George Wallace was shot by Arthur Bremer on May 15, 1972.
Cornelia Wallace is dead, a casualty of cancer at the age of 69.
If you're under 40, you may not know who Cornelia Wallace was.
But if you're over 40, the image of her flinging her body on the supine form of her husband, Gov. George Wallace of Alabama, to protect him after he had been the victim of an assassination attempt in May 1972 is comparable to the memory of Jackie Kennedy attempting to shield President Kennedy from additional gunshots in Dallas in 1963.
In fact, Cornelia Wallace was often compared to Jackie Kennedy in the South because of her raven-haired good looks and prominence as the wife of a famous politician. "C'nelia," as she was known, was nicknamed "the Jackie Kennedy of the Rednecks."
And now, like Jackie Kennedy, Cornelia Wallace is dead of cancer in her 60s, less than three weeks before her 70th birthday.
Cornelia Wallace always seemed to be mindful of appearances and was credited with improving her husband's public image.
"Under the influence of his attractive new wife, Cornelia, he had shed the old undertaker's uniform — dark suit, narrow black necktie — of Southern courthouse politicians," wrote Theodore H. White in The Making of the President 1972, "and was garbed now in bright shirts, fashionable double-knit suits, broad colorful ties."
I don't know what influence she may have had on his campaign slogan, but Wallace's 1972 slogan ("Send Them a Message") certainly had more subtlety than the one he used in his independent presidential campaign of 1968 ("Not a Dime's Worth of Difference") or the famous line from his 1963 gubernatorial inaugural ("Segregation now, segregation tomorrow, segregation forever").
Like most assassinations — or assassination attempts — the attack on Wallace was totally unexpected.
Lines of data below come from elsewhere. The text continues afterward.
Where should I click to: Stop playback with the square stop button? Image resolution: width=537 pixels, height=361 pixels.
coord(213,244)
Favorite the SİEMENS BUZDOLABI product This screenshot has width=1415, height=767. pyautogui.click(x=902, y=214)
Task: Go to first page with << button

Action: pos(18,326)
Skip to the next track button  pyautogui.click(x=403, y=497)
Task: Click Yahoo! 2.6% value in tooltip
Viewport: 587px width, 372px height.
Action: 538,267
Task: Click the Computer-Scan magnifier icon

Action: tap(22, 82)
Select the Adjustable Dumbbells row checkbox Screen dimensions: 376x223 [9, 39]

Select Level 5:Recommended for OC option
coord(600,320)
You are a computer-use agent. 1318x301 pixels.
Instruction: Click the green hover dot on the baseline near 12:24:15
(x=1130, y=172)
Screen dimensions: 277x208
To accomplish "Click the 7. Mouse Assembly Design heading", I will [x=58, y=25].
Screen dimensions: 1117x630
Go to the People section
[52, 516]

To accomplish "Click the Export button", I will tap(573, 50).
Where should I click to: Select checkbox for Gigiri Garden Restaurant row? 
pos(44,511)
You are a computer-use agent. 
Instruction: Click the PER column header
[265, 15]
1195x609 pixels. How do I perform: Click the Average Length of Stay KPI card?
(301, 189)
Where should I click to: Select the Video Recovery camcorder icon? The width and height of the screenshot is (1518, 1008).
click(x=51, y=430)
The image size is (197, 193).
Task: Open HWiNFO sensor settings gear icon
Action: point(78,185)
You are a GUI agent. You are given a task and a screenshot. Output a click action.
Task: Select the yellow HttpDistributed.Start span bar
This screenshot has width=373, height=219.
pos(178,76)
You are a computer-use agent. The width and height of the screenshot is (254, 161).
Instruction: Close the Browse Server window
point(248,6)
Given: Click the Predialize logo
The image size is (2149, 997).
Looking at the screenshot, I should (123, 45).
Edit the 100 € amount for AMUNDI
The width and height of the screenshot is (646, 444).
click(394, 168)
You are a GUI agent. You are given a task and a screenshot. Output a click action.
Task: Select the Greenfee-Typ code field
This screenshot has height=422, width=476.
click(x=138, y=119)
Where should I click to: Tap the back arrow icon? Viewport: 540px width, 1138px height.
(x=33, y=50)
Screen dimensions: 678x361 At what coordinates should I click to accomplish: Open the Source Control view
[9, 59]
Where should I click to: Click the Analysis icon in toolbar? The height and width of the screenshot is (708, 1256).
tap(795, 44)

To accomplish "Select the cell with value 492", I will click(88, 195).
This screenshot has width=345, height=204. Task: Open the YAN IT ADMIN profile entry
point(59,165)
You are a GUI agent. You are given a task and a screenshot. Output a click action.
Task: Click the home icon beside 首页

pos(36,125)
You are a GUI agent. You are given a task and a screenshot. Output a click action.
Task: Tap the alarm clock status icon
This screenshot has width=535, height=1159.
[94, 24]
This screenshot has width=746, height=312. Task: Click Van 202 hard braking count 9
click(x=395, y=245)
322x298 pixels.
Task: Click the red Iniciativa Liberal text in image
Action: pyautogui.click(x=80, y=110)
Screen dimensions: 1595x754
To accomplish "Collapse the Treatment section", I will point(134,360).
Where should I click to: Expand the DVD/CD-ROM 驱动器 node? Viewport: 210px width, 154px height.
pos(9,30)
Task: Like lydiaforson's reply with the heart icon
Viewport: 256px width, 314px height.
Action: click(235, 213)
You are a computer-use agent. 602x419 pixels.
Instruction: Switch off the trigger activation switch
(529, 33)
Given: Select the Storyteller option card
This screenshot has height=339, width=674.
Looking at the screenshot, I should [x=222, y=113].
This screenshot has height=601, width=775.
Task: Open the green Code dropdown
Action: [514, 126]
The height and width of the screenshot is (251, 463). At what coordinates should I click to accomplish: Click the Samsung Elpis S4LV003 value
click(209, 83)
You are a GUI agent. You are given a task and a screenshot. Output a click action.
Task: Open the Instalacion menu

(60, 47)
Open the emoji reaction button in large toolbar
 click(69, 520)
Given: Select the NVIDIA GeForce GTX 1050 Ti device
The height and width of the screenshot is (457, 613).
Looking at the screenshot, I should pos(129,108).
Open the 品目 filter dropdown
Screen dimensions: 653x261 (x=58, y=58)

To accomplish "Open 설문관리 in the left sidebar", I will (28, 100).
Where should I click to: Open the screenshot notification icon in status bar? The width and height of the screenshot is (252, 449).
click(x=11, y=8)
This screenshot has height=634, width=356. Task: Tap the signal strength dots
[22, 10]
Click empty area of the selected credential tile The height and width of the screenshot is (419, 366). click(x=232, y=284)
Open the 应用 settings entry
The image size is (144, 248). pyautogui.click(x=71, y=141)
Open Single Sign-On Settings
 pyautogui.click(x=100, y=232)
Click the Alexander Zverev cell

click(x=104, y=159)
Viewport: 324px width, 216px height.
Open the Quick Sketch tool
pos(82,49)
Riding high in public opinion polls in mid-May 1972, Wallace was making a presidential campaign stop in a Laurel, Md., shopping center and was working the crowd after his speech. Arthur Bremer, a loner who desperately wanted to be famous, fired several shots at him from close range before being subdued.
Bremer didn't kill Wallace, but the damage had been done. One of the bullets fired by Bremer that day lodged in Wallace's spinal column, and he was paralyzed and confined to a wheelchair until the day he died in 1998.
The day after the shooting, Wallace won primaries in Maryland, Tennessee and North Carolina, in part, some said, because of sympathy.
But the shooting may well have cost him whatever chance he had of winning the nomination. Wallace remained hospitalized for an extensive period, and South Dakota Sen. George McGovern secured the nomination.
Cornelia Wallace, the niece of a former Alabama governor who, ironically, lost to Wallace in 1962, remained by his side while he recovered in a hospital in Silver Spring, Md. She was with him in his successful bid for re-election in 1974, and she was with him during his unsuccessful campaign for the Democratic nomination in 1976, which turned out to be Wallace's final bid for the White House.
The Wallaces, who married in 1971, divorced in 1978, and Cornelia Wallace later moved to Florida to be closer to her two sons from a previous marriage.
She died in Florida on Thursday. Her funeral will be held Monday in Winter Haven, Fla.
Last Sunday was the 38th anniversary of the Wallaces' marriage.